Like Superman, Appellate Judge Mac McEntire once came back from the dead, only to discover that he had been replaced by four other Appellate Judge Mac McEntires. Guess that's why they call middle school "the awkward years."
"Enjoy your reign while you may, Superman. For as surely as night
follows day, there comes a time when even gods must die."
Just as most everyone knows who Superman is, most everyone who is old enough to remember 1992 knows about The Death of Superman. The world was stunned to learn that the DC Comics writers were going to do the unthinkable and kill off the greatest superhero of all time. The story made headlines and received media coverage across the globe, and people flocked into comic shops in record numbers, hoping to get their greedy paws on the historic issue, Superman No. 75.
Today, the story is still not only fondly remembered, not just for its mind-boggling sales figures, but because it's just a great read. The entire three-part tale, The Death of Superman, Funeral for a Friend, and Reign of the Superman, offer a rousing superhero epic in which Superman not only dies, but his loss is mourned by those closest to him. Then, four new "Supermen" show up, some claiming to be the genuine deal. Finally, as everyone expected, the real Superman emerges to face a great evil and—you guessed it—save the day.

_Challenges_.
a - Reproduce the passage of the Superman article word for word, starting at "Like Superman, Appellate" and ending after "Superman No. 75.".
b - Pick up the Superman article after its final sentence and keep writing it.

_Recorded data_.
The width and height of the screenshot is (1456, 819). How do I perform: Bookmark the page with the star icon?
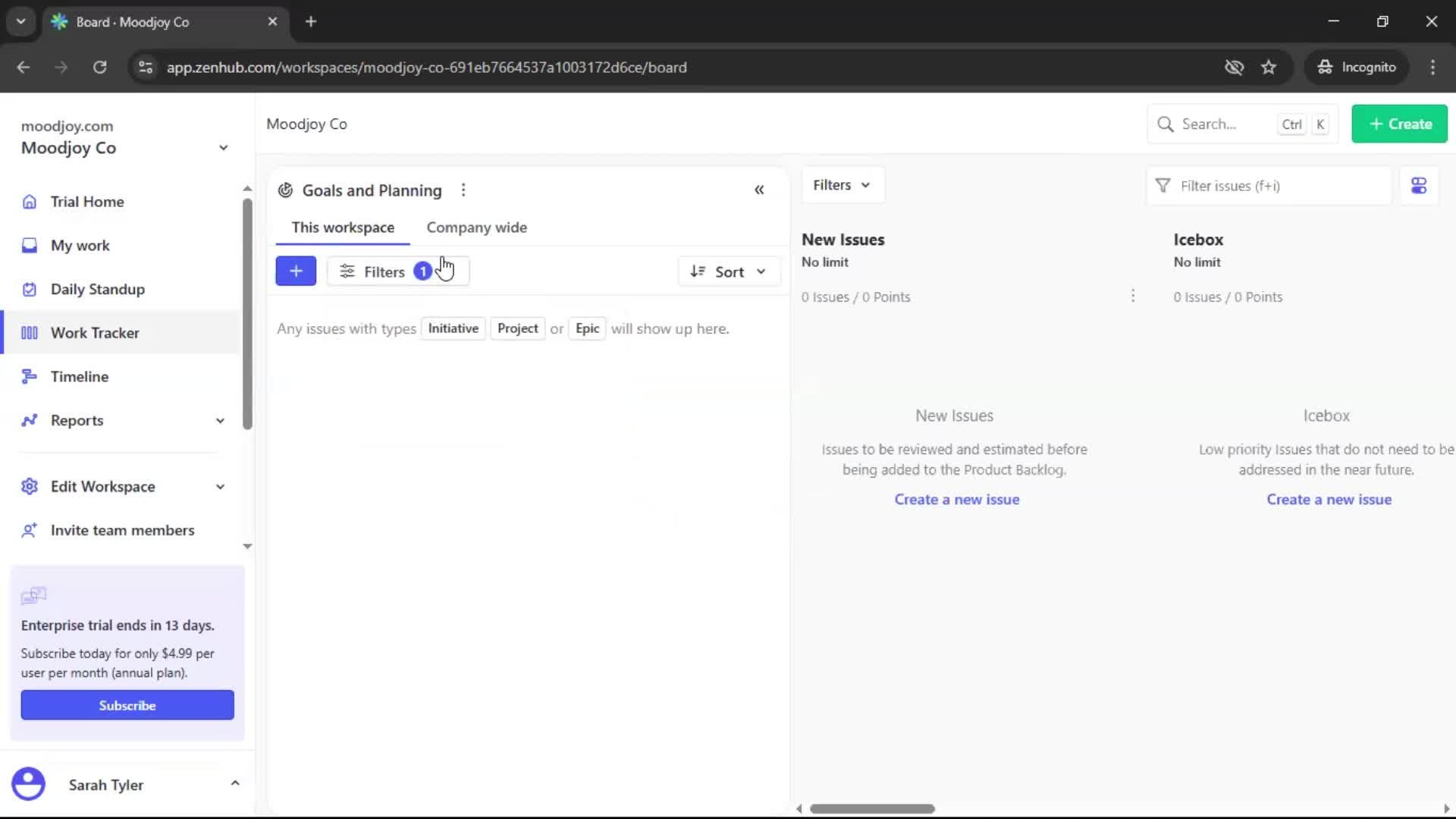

_Responses by task_.
a -
Like Superman, Appellate Judge Mac McEntire once came back from the dead, only to discover that he had been replaced by four other Appellate Judge Mac McEntires. Guess that's why they call middle school "the awkward years."
"Enjoy your reign while you may, Superman. For as surely as night
follows day, there comes a time when even gods must die."
Just as most everyone knows who Superman is, most everyone who is old enough to remember 1992 knows about The Death of Superman. The world was stunned to learn that the DC Comics writers were going to do the unthinkable and kill off the greatest superhero of all time. The story made headlines and received media coverage across the globe, and people flocked into comic shops in record numbers, hoping to get their greedy paws on the historic issue, Superman No. 75.

b -
It's one of the most famous stories in all of comicdom, so just imagine the pressure faced by animator Bruce Timm (Batman: The Animated Series) and his team when they decided to adapt it for the first of Warner Brothers' new "DC Universe" line of direct-to-DVD movies.
Facts of the Case
Superman (Adam Baldwin, Serenity) is a hero operating out of the city of Metropolis, with the powers of flight, super-strength, heat vision, and more. He's in a romantic relationship with reporter Lois Lane (Anne Heche, yes, that Anne Heche) but he still hasn't told her of his secret identity, that of fellow reporter Clark Kent.
Although he's faced many challenges in his day, Superman is tested like never before when a mindless killing machine named Doomsday escapes from an alien prison deep beneath the Earth. Doomsday is like no one Superman has ever battled, with strength and invulnerability to match his own. To save his loved ones, along with all of Metropolis, Superman must take that final step, sacrificing his own life. He dies in Lois's arms as his tattered cape flutters on the end of a steel pole like a flag.
After an enormous funeral service, the world tries to move on. Lois falls into despair, Jimmy Olsen (Adam Wylie, Species: The Awakening) loses his idealism and becomes a sleazy paparazzi, and Perry White (Ray Wise, Twin Peaks) hits the bottle, hard. The crime rate rises and second-tier criminal The Toyman (John DiMaggio, Futurama) goes on a rampage. Just when it looks like all is lost, Superman returns from the dead and saves the day. The Man of Steel is acting a lot differently then he used to, though.
While all this is going on, billionaire Lex Luthor (James Marsters, Buffy the Vampire Slayer) watches the proceedings from the top floor of his skyscraper. What secrets does he have? What role will he play before this is over?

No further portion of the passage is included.